- Other names: Fungal external otitis
- Specialty: Infectious diseases
- Symptoms: Varies widely, only itching in early cases, hearing impairment if the fungal debris blocks the ear canal, severe pressure type pain in advanced cases
- Complications: Perforation of the tympanic membrane, rarely invasion of the middle ear

= Otomycosis =

Otomycosis is a fungal ear infection, a superficial mycotic infection of the outer ear canal caused by fungi. It is more common in tropical or warm countries. The infection may be either subacute or acute and is characterized by itching in the ear, malodorous discharge, inflammation, pruritus, scaling, and severe discomfort or ear pain. The mycosis results in inflammation, superficial epithelial exfoliation, masses of debris containing hyphae, suppuration, and pain. Otomycosis can also cause hearing loss.

==Signs and symptoms==
Otomycosis does not usually cause as much canal skin edema as does acute bacterial external otitis. While a severe pressure type of pain is a prominent feature of advanced cases, the ear is usually much less tender, if at all, to traction or tragal pressure. Appearance of the fungus is variable, most commonly gray, white, or black, often intermixed with cerumen and clinging to the canal skin. Gray concretions may be present.

==Cause==
Most fungal ear infections are caused by Aspergillus niger, Aspergillus fumigatus, Penicillium and Candida albicans. Otomycosis commonly worsens from overuse of antibacterial ear drops, which should never be used for more than 7 days. In such cases the fungus is an opportunist that results from antibacterial suppression of the normal bacterial flora, combined with the steroid the drops also contain.

== Diagnosis ==
Otoscopy (exam of the ear) is best done with a binocular microscope that provides adequate lighting, depth perception, and the ability to instrument the ear to comfortably remove the fungus. Findings range from scattered saprophytic fungal colonies of various colors, causing no symptoms, to densely packed fungal debris, often intermixed with cerumen (wax), filling the entire canal and involving the tympanic membrane (eardrum).
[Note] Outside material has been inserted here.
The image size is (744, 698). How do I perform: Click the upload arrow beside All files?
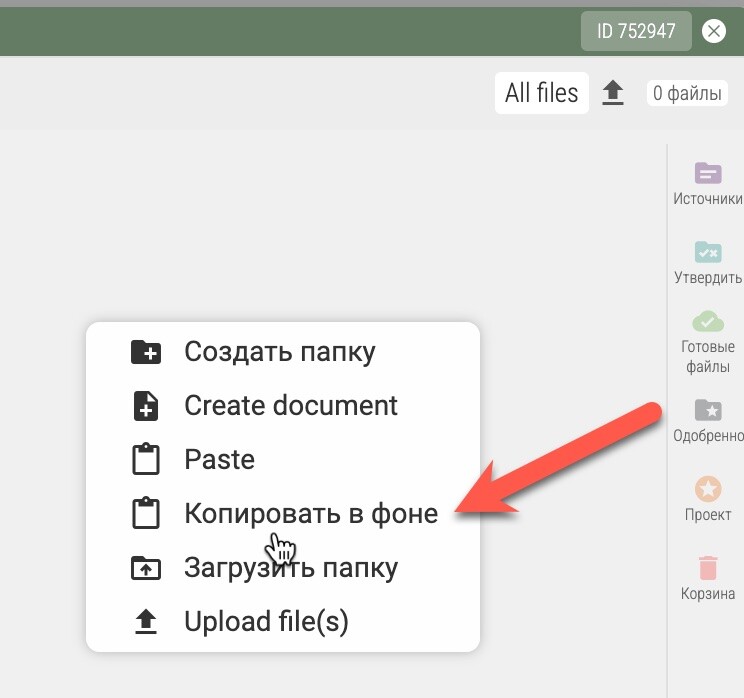point(613,93)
The fungus can cling to the skin and tympanic membrane, presumably because of invading hyphae, and can require significant time to accomplish complete removal.

== Treatment ==
Treatment of otomycosis typically includes microscopic suction to remove fungal mass, topical antibiotics to be discontinued, and treatment with antifungal eardrops for three weeks. The antifungal medications can be administered in the form of creams or drops applied to the ears and the most commonly used medications are azoles, a heterocyclic class of antifungal agents. Evidence in the form of high quality clinical trials on treatment methods is very weak and it is not known how effective these treatments are at improving the infection, having adverse effects (serious or not serious) when comparing different medications prescribed.

If neglected and not treated on time, the infection can cause perforation of eardrum. The only resort in such a situation can be major ear surgery, as hearing loss can be permanent.